#### [Written task]
Rewrite the lines starting with the line that contains "Given: Choose the 4-4 draw tile" and going on through the line that contains "I will pos(108,112).", with "draw tile" changed to "blank tile" and everything else left as it is.

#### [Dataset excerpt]
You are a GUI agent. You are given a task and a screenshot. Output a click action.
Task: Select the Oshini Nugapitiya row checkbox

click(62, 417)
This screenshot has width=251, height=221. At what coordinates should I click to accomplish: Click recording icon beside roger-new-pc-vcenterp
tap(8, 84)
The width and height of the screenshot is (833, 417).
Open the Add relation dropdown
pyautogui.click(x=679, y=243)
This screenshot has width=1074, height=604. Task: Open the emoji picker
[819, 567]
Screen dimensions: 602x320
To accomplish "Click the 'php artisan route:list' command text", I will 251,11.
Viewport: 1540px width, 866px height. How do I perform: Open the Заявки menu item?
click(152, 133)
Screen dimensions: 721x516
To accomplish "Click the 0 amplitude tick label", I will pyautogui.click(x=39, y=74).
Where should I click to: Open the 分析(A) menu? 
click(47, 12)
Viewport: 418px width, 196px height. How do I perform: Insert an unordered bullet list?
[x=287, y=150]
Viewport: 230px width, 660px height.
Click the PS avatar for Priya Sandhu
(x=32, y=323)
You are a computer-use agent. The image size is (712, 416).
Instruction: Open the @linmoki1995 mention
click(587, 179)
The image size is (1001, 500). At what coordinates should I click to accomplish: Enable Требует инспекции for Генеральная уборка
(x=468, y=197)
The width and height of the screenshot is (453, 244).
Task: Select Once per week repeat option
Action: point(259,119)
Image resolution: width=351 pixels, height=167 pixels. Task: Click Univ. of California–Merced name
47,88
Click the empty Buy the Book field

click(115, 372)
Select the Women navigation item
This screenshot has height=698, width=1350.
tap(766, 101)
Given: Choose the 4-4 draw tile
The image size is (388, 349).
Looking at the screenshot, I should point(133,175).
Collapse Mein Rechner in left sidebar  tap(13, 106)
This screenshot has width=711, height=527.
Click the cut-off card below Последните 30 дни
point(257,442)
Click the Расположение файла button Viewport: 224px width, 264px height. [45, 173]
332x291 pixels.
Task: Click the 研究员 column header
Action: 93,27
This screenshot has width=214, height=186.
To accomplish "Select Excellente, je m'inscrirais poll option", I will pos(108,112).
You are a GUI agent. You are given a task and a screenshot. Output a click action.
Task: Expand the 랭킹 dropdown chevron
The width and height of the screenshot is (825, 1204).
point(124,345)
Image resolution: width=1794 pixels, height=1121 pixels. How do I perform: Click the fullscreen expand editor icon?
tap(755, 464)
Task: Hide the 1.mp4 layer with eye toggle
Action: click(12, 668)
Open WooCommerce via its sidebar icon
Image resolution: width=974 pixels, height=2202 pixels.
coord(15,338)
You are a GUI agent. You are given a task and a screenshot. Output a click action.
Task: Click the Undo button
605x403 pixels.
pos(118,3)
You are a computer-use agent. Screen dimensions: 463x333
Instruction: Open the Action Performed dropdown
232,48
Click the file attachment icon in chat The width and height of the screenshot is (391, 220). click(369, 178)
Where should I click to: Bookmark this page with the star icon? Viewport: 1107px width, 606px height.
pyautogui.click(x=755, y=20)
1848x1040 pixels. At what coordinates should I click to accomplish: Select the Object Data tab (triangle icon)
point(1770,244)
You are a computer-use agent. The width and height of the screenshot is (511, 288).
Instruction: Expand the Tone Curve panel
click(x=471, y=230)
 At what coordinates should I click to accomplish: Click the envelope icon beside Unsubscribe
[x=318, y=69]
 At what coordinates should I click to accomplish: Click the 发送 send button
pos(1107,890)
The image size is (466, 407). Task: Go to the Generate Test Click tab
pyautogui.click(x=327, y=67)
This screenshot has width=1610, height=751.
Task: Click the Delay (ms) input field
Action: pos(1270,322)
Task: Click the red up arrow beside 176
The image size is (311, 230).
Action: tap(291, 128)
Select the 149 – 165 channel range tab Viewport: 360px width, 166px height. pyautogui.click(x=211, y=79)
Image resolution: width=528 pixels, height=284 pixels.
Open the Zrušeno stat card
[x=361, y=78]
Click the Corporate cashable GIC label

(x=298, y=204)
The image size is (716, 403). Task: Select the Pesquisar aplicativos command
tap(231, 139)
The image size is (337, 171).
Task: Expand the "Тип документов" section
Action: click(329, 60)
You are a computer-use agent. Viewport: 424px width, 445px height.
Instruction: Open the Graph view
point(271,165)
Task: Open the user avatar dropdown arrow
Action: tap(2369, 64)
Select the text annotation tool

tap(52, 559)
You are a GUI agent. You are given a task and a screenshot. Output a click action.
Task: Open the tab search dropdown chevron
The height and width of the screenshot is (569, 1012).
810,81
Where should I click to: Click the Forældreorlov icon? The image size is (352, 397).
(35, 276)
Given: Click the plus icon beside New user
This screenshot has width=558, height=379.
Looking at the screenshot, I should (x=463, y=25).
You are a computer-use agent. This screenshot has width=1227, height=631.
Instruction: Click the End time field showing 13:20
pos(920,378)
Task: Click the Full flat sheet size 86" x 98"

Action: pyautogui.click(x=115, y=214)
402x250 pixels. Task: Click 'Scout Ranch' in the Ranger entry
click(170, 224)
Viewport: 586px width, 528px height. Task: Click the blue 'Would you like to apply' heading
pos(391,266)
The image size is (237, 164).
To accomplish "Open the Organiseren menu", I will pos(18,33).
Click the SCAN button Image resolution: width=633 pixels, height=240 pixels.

#### [Written answer]
Given: Choose the 4-4 blank tile
The image size is (388, 349).
Looking at the screenshot, I should point(133,175).
Collapse Mein Rechner in left sidebar  tap(13, 106)
This screenshot has width=711, height=527.
Click the cut-off card below Последните 30 дни
point(257,442)
Click the Расположение файла button Viewport: 224px width, 264px height. [45, 173]
332x291 pixels.
Task: Click the 研究员 column header
Action: 93,27
This screenshot has width=214, height=186.
To accomplish "Select Excellente, je m'inscrirais poll option", I will pos(108,112).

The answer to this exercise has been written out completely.